Look below for the line that contains "Open the Features menu item", then copy it and each following line exactly, through and including the line that contains "Task: Click the tall candlestick spike wick".

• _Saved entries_
________

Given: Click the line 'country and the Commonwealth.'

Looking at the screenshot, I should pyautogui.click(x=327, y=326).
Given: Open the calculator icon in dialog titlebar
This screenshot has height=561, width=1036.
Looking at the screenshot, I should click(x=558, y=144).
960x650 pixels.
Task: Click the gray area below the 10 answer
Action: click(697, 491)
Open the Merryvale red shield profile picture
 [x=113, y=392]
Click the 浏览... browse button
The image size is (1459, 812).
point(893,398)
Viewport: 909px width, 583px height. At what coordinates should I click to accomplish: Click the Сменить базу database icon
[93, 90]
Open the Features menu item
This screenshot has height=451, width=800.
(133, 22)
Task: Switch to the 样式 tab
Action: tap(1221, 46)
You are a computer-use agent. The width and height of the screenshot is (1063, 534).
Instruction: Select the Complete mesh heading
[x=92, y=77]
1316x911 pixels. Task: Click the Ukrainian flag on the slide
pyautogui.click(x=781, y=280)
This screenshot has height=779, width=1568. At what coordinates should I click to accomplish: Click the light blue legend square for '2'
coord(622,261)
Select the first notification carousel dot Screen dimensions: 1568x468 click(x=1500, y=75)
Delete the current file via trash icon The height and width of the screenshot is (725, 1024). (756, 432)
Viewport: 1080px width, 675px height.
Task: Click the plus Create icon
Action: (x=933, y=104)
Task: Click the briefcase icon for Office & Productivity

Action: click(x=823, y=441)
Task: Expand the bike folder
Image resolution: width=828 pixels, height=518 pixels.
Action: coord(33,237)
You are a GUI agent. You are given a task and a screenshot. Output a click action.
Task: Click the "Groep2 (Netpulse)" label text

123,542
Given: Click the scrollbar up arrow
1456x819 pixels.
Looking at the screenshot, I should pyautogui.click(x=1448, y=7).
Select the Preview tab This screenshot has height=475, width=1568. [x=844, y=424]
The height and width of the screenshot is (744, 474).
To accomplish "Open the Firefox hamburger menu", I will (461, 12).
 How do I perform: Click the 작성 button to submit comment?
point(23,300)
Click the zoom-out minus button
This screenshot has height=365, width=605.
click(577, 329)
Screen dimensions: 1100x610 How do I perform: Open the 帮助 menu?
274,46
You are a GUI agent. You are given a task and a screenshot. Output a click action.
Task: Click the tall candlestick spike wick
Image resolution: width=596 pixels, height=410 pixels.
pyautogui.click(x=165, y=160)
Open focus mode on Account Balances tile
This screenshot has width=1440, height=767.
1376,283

________

• _EXERCISE SOLUTION_
Open the Features menu item
This screenshot has height=451, width=800.
(133, 22)
Task: Switch to the 样式 tab
Action: tap(1221, 46)
You are a computer-use agent. The width and height of the screenshot is (1063, 534).
Instruction: Select the Complete mesh heading
[x=92, y=77]
1316x911 pixels. Task: Click the Ukrainian flag on the slide
pyautogui.click(x=781, y=280)
This screenshot has height=779, width=1568. At what coordinates should I click to accomplish: Click the light blue legend square for '2'
coord(622,261)
Select the first notification carousel dot Screen dimensions: 1568x468 click(x=1500, y=75)
Delete the current file via trash icon The height and width of the screenshot is (725, 1024). (756, 432)
Viewport: 1080px width, 675px height.
Task: Click the plus Create icon
Action: (x=933, y=104)
Task: Click the briefcase icon for Office & Productivity

Action: click(x=823, y=441)
Task: Expand the bike folder
Image resolution: width=828 pixels, height=518 pixels.
Action: coord(33,237)
You are a GUI agent. You are given a task and a screenshot. Output a click action.
Task: Click the "Groep2 (Netpulse)" label text

123,542
Given: Click the scrollbar up arrow
1456x819 pixels.
Looking at the screenshot, I should pyautogui.click(x=1448, y=7).
Select the Preview tab This screenshot has height=475, width=1568. [x=844, y=424]
The height and width of the screenshot is (744, 474).
To accomplish "Open the Firefox hamburger menu", I will (461, 12).
 How do I perform: Click the 작성 button to submit comment?
point(23,300)
Click the zoom-out minus button
This screenshot has height=365, width=605.
click(577, 329)
Screen dimensions: 1100x610 How do I perform: Open the 帮助 menu?
274,46
You are a GUI agent. You are given a task and a screenshot. Output a click action.
Task: Click the tall candlestick spike wick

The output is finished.